In 1754, a trip took him to his hometown. He became a Protestant again and a "Geneva citizen." Rousseau then seeks to prove that civilization covers only a deep corruption. The progress of knowledge, which he does not deny, has only resulted in the decadence of man. He then begins his Discourse on the origin and foundations of inequality among men , one of his essential works. Rousseau presents the myth destined to make the good savage's fortune.

In 1757 it was lodged by Madame d'Epinay at the Hermitage, in the forest of Montmorency. He spent four peaceful and studious years there during which he published three of his most important works. The first, Julie or the New Héloïse (1761), where the author opposes the Parisian life, frivolous and superficial, to the rural life, ideal according to him. In the Social Contract (1762), Rousseau presents the ideal government, a “natural” government, based on the sovereignty of the people and equality. Emile , the same year, is an educational novel, a pedagogy based of course on nature. The Profession of Faith of the Savoyard Vicar advocates a naturist religion whose influence will be considerable in the second half of the 18th century. Emile's religious theories, however, brought Rousseau the wrath of the authorities. This work is condemned by the parliament of Paris and he must take refuge in Switzerland, in Môtiers-Travers.

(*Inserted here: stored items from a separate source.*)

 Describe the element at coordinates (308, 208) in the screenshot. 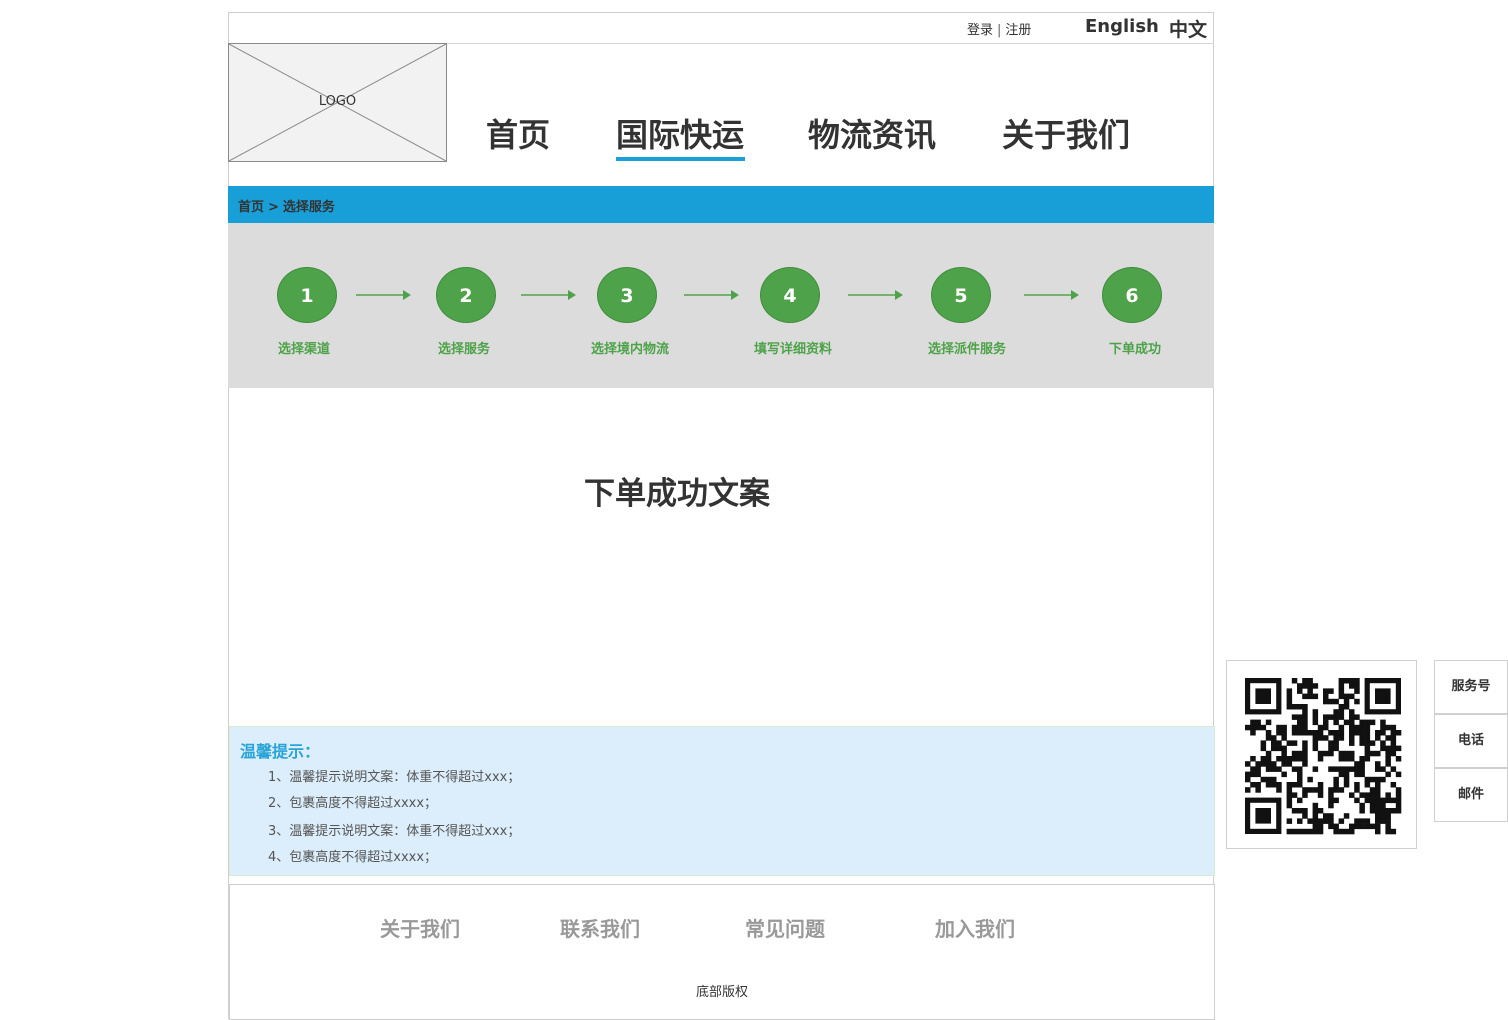

I see `breadcrumb-current: 选择服务` at that location.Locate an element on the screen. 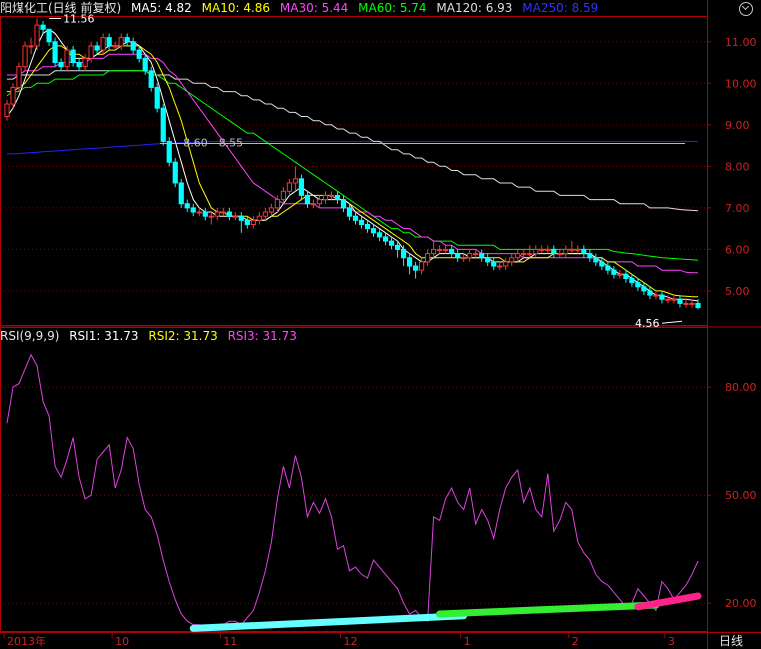 The height and width of the screenshot is (649, 761). price-annotation: 4.56 is located at coordinates (648, 324).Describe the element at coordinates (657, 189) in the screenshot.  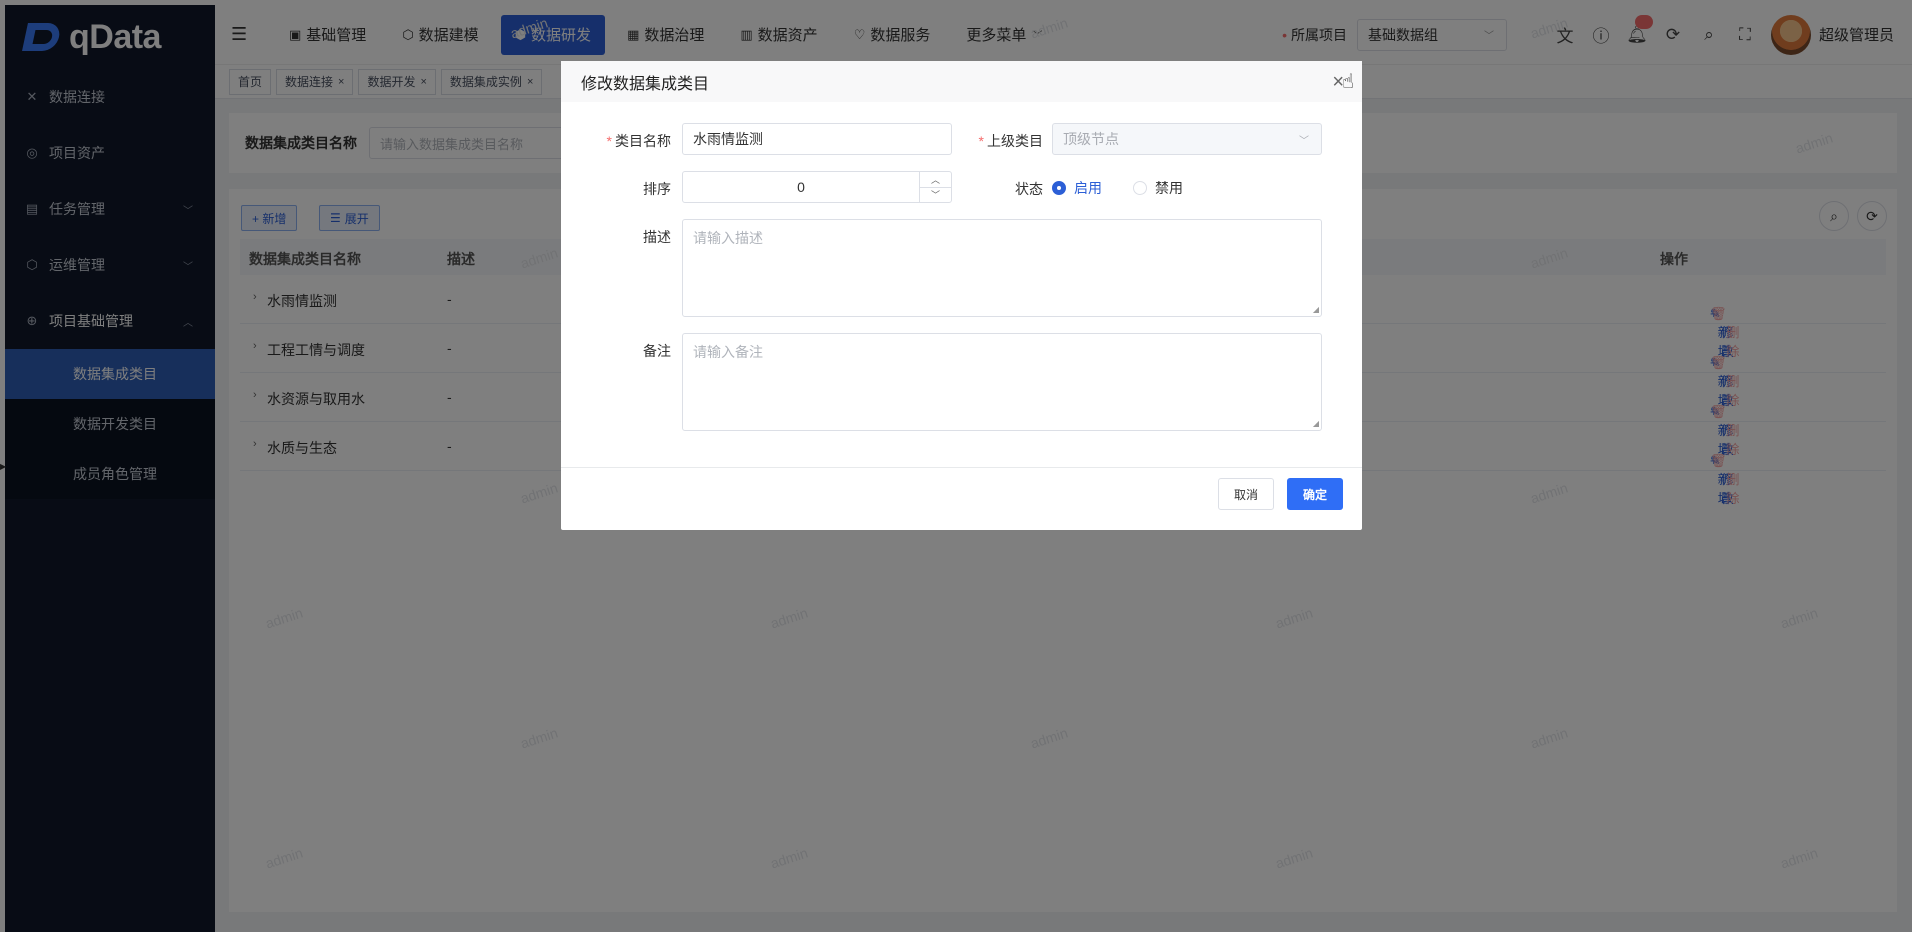
I see `sort-label: 排序` at that location.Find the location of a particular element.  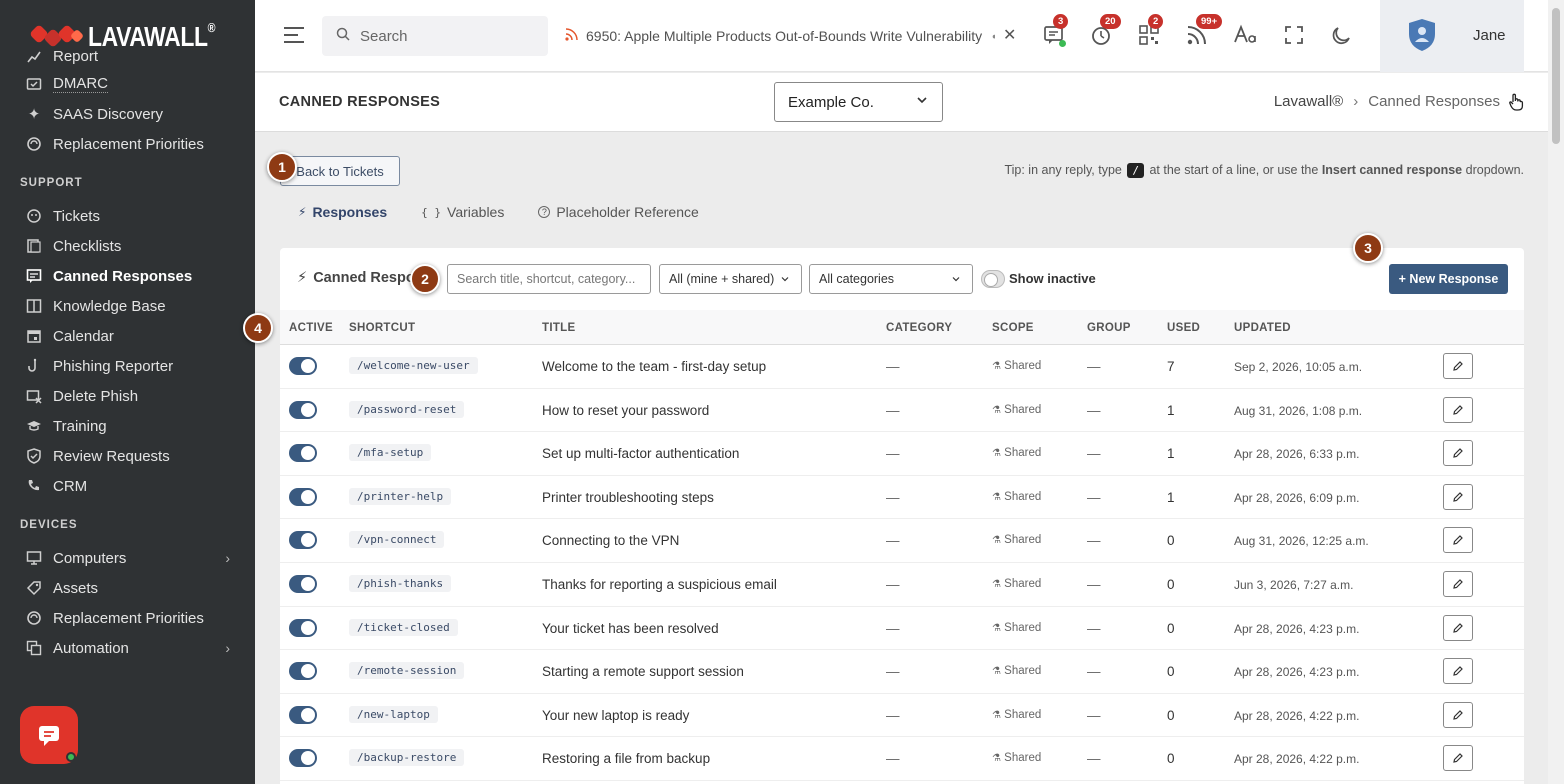

updated-timestamp: Apr 28, 2026, 6:33 p.m. is located at coordinates (1297, 454).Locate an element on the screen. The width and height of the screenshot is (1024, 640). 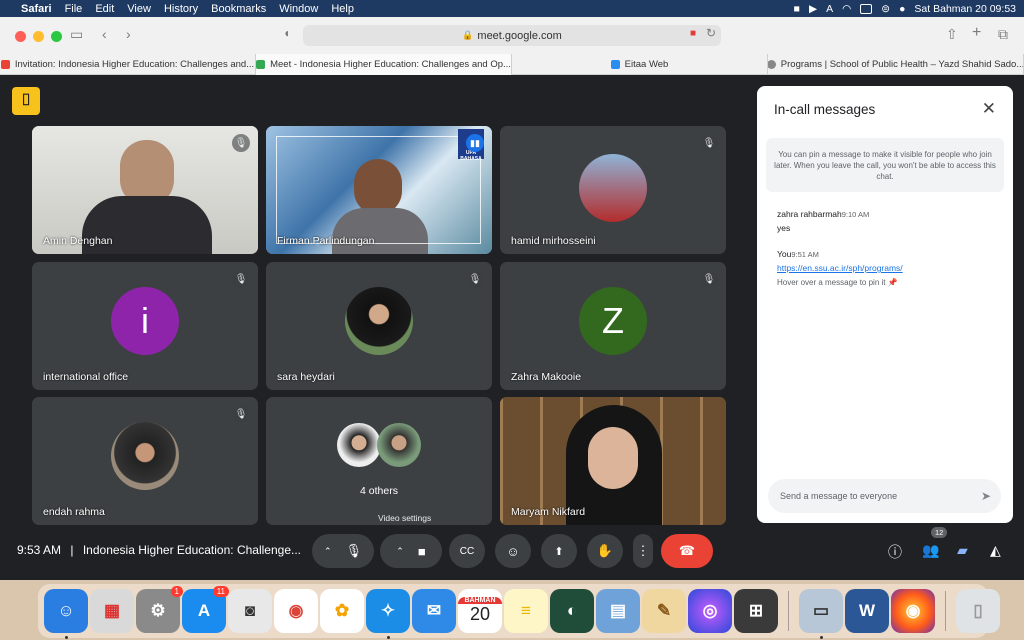
menu-file: File is located at coordinates (74, 9). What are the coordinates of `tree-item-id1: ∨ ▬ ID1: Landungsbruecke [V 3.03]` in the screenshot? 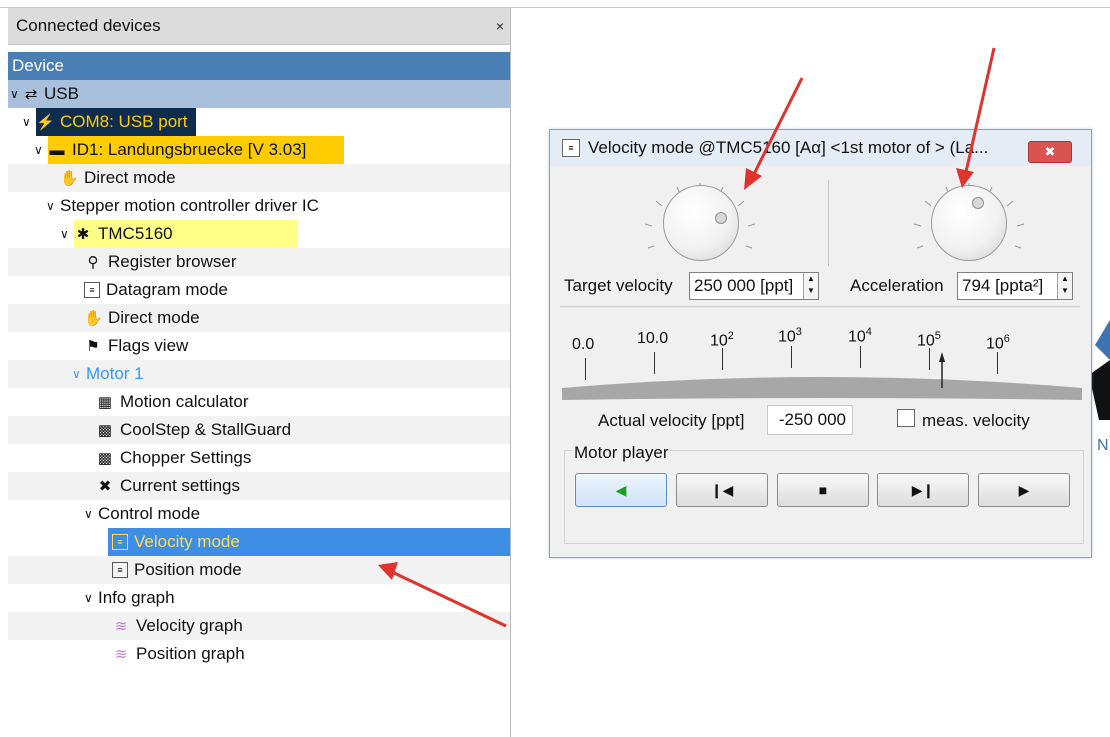 It's located at (259, 150).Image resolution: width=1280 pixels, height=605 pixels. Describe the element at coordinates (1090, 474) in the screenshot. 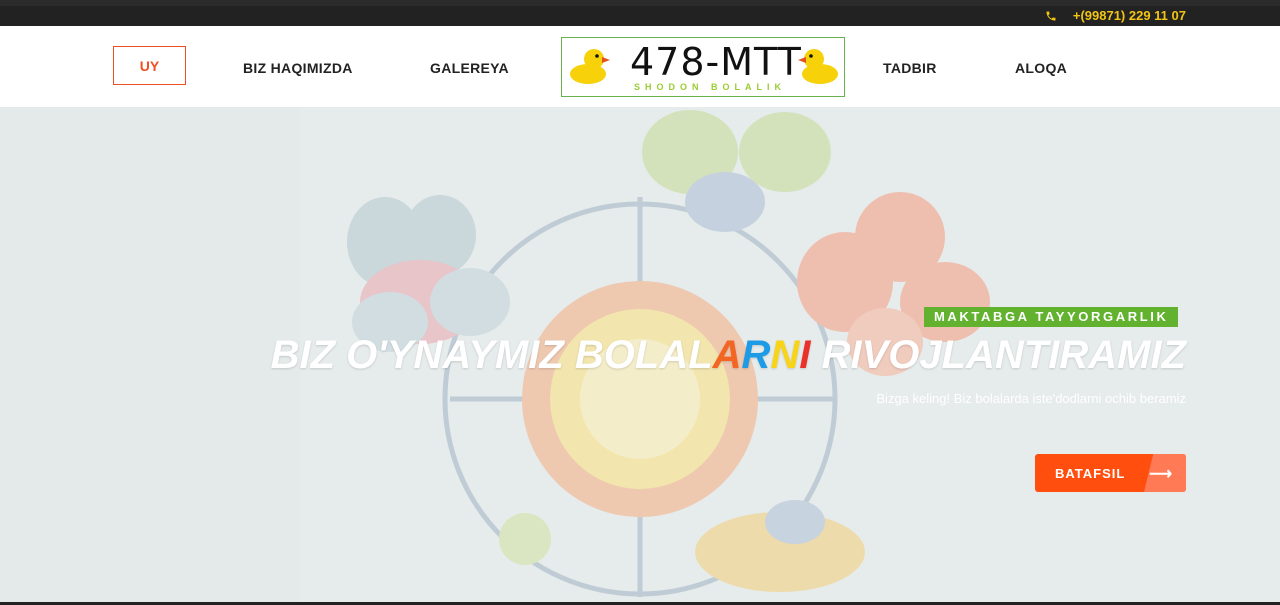

I see `button-label: BATAFSIL` at that location. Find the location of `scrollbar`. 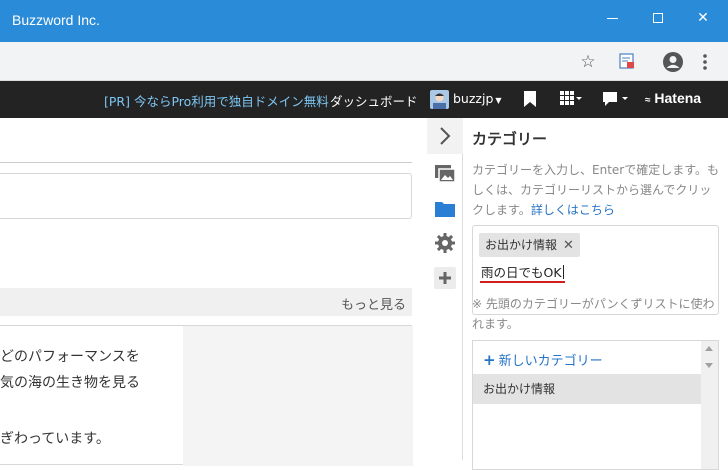

scrollbar is located at coordinates (710, 405).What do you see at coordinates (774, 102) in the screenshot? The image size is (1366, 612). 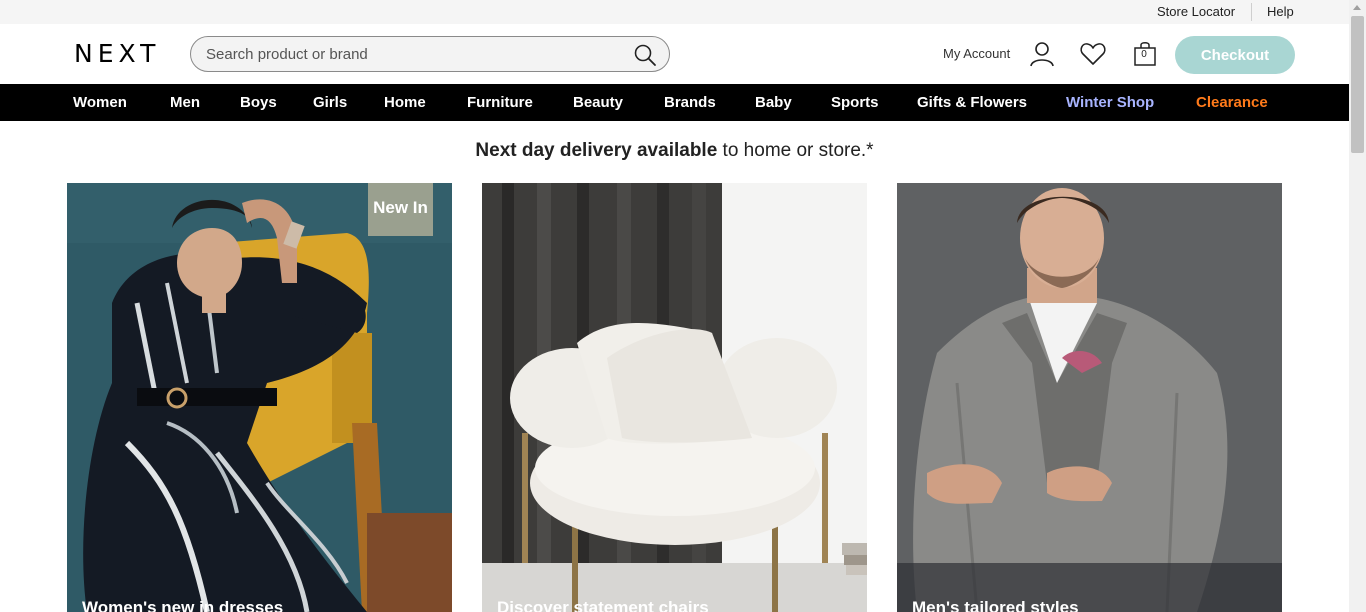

These persecutions accentuate the quirks of his character:thus, to escape prosecution, he says, he decides to disguise himself as an Armenian. Driven out of Môtiers, Jean-Jacques resumes his wandering life. Fleeing from refuge to refuge, notably in England to meet the philosopher David Hume, he composed various writings, including the Letters Written from the Mountain (1764), where he replied to his accusers. The attacks of his detractors and the solitude aggravate in Rousseau an already latent feeling of persecution and gradually persuade him that he is the prey of a plot, in particular on the part of the encyclopaedists with whom he is estranged.

He returned to France in 1767. There, pursued by a mania for persecution, he wandered under a false name, before returning to Paris in 1770. He lived there again in poverty , writing projects of political reforms and works testifying to his isolation and his melancholy, committing himself not to publish anything more during his lifetime. The Confessions (1765-1770, posthumous edition 1782-1789), Rousseau judge of Jean-Jacques ou Dialogues (1772-1776, posthumous 1789) and the Reveries of the Solitary Walker (1776-1778, posthumous 1782) will not appear until after his death, which occurred in Ermenonville in 1778. His ashes were transferred to the Panthéon by the Convention in 1794.

Rousseau's posthumous influence

From a political point of view, his essential work is The Social Contract or Principles of Political Right . Society, to find happiness, must reject the authority of the prince and establish the sovereignty of the people. Going much further in the field of freedom and equality than political thinkers like Montesquieu, Rousseau will inspire the Declaration of the Rights of Man during the Revolution, and many politicians, like Robespierre, a true disciple of the Genevan. Later, he will remember the religious theories of Rousseau for the organization of the cult of the Supreme Being. Before reforming society, however, one must reform individuals. Emile presents what the education of children should be, and will have a considerable influence.

Rousseau championed democratic and egalitarian ideas, asserting his belief in the goodness of the natural man, corrupted by society. If we can reproach him for this simplism, the fact remains that his writings on inequality and the conditions of happiness on earth will influence the revolutions to come.

Main works of Jean-Jacques Rousseau

- The Confessions. Folio, 2009.

- The New Heloise. Paperback, 2002.

- Of the Social Contract. Paperback, 1996.

- Discourse on the origin and foundations of inequality among men. Flammarion, 2011.


- Jean-Jacques Rousseau, biography of Raymond Trousson. Folio, 2011.

- Jean-Jacques Rousseau in his time, biography of Bernard Cottret and Monique Cottret. Tempus, 2011.